Abstract

The New Caledonia ophiolite hosts one of the rare examples of crust-mantle sections built in a nascent arc environment, providing the unique opportunity to investigate the first stages of arc magmatism in a subduction setting. The sequence consists of refractory harzburgites, overlain by ultramafic (dunites and wehrlites) and mafic lithologies (gabbronorites). The gabbronorites occur in the upper part of the sequence as decimetre to metre-size sills. They are mainly formed (≃ 55 to 70 vol%) of Ca-rich plagioclase (An up to 96 mol%) and high Mg# (88–92), Al2O3-poor (1.5–2.4 wt%) clinopyroxene (8–20 vol%), often rimmed by interstitial or poikilitic orthopyroxene (6–27 vol%). Mg-rich olivine (3–15 vol%, Fo = 87–89 mol%) occurs as anhedral, resorbed crystals. Whole rock (WR) compositions exhibit high Mg# (86–92) and strikingly low trace element contents.

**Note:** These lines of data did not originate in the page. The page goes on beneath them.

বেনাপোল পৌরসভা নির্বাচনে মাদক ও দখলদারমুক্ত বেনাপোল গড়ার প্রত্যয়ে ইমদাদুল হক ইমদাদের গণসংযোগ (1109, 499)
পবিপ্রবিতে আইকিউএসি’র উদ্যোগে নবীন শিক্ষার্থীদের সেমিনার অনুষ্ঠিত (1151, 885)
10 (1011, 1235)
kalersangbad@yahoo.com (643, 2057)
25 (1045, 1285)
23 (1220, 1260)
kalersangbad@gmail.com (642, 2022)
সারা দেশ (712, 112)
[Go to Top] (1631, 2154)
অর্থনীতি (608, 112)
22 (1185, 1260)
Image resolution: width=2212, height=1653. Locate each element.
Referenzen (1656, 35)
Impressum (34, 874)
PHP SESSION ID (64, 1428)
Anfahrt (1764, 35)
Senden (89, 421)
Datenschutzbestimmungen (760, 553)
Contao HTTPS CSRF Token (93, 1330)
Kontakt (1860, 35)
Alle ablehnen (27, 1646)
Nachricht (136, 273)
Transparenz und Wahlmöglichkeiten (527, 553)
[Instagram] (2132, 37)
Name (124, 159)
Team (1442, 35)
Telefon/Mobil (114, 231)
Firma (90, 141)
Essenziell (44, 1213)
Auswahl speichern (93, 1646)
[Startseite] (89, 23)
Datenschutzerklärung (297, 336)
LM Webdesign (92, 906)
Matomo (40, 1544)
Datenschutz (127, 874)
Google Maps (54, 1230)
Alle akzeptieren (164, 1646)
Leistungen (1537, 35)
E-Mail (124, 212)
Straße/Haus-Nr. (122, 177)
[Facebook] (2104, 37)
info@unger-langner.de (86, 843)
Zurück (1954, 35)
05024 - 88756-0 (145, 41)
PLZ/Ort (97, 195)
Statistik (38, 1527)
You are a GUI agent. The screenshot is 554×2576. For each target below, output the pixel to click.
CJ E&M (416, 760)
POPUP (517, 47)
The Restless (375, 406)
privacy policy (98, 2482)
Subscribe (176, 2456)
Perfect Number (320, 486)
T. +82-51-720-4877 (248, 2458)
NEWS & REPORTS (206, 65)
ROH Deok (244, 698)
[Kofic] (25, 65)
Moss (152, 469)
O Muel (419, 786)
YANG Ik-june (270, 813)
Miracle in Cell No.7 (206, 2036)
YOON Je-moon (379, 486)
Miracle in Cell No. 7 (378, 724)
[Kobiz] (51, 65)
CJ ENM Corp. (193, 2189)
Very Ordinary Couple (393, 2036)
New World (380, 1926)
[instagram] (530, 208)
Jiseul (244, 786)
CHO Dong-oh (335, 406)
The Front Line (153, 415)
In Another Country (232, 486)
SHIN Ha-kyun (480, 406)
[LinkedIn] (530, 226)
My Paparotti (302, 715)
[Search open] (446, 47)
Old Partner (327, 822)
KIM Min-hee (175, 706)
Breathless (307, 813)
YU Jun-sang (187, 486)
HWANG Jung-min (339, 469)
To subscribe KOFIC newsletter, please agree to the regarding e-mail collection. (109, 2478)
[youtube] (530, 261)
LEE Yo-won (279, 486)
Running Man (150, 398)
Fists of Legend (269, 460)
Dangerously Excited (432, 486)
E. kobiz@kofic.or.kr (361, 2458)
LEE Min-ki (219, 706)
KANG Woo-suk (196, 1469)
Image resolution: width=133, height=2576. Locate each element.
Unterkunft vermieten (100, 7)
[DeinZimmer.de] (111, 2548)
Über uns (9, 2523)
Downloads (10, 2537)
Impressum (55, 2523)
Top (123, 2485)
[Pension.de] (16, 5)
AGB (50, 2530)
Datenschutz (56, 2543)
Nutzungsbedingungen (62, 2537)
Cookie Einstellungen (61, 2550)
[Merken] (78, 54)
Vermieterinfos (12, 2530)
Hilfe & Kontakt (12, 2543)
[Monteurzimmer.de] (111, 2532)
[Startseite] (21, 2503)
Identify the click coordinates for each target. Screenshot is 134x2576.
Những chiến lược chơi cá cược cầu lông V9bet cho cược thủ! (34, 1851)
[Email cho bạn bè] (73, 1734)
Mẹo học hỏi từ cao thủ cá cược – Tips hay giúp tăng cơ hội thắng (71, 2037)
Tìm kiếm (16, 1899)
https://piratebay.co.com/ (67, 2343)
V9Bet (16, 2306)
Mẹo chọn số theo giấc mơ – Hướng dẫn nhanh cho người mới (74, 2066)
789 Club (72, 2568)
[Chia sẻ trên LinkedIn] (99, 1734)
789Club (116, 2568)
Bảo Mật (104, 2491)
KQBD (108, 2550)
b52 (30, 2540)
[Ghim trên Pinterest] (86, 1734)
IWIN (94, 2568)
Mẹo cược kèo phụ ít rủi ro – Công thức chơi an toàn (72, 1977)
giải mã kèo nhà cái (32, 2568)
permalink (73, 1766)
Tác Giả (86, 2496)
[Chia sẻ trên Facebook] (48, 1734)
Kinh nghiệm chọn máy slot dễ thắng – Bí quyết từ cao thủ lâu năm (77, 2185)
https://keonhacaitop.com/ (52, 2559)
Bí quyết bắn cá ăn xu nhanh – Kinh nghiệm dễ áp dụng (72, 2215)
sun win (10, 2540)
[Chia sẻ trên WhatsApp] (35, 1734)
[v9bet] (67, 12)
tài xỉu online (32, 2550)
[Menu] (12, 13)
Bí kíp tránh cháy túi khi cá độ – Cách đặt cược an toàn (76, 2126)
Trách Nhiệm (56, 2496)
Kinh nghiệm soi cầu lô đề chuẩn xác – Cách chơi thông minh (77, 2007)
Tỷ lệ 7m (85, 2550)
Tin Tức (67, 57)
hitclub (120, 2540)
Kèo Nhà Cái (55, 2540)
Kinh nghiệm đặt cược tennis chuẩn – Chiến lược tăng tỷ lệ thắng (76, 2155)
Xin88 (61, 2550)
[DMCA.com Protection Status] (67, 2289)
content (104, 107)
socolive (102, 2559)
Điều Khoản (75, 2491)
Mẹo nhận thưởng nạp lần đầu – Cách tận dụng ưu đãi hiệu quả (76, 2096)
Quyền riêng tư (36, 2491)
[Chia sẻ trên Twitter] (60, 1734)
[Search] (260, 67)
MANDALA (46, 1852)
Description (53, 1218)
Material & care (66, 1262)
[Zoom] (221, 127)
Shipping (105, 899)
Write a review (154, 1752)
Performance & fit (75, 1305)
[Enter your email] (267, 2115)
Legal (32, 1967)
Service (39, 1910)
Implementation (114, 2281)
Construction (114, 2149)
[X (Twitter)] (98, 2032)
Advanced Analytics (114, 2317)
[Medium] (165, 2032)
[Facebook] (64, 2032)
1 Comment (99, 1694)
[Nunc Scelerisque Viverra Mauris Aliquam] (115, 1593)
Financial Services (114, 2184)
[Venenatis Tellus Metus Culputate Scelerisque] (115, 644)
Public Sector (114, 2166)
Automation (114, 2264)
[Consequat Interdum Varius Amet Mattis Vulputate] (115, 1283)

They own LREE-depleted patterns, with nearly flat (0.82 ≤ DyN/YbN ≤ 1.00) and low HREE (YbN = 0.2–0.9) and positive Eu anomalies. Clinopyroxene trace element chemistry mirrors the extreme depletion of the WR. By contrast, FME enrichments are observed for WR and clinopyroxene. Geochemical models show that the gabbronorites crystallized from primitive, ultra-depleted melts bearing evidence of fluid contamination processes, but with significantly different geochemical signatures compared to boninitic rocks worldwide, i.e. lower LREE-MREE, and absence of Nb depletion and Zr–Hf enrichments. Nd isotopes (+ 8.2 ≤ eNdi ≤ + 13.1), together with radiogenic Pb isotopic ratios, support an origin from a DMM source variably modified by slab fluids. We propose that the geochemical signature of the New Caledonia gabbronorites reflect emplacement of primitive, non-aggregated, magma batches in the lower fore-arc crust, during the first phases of arc formation.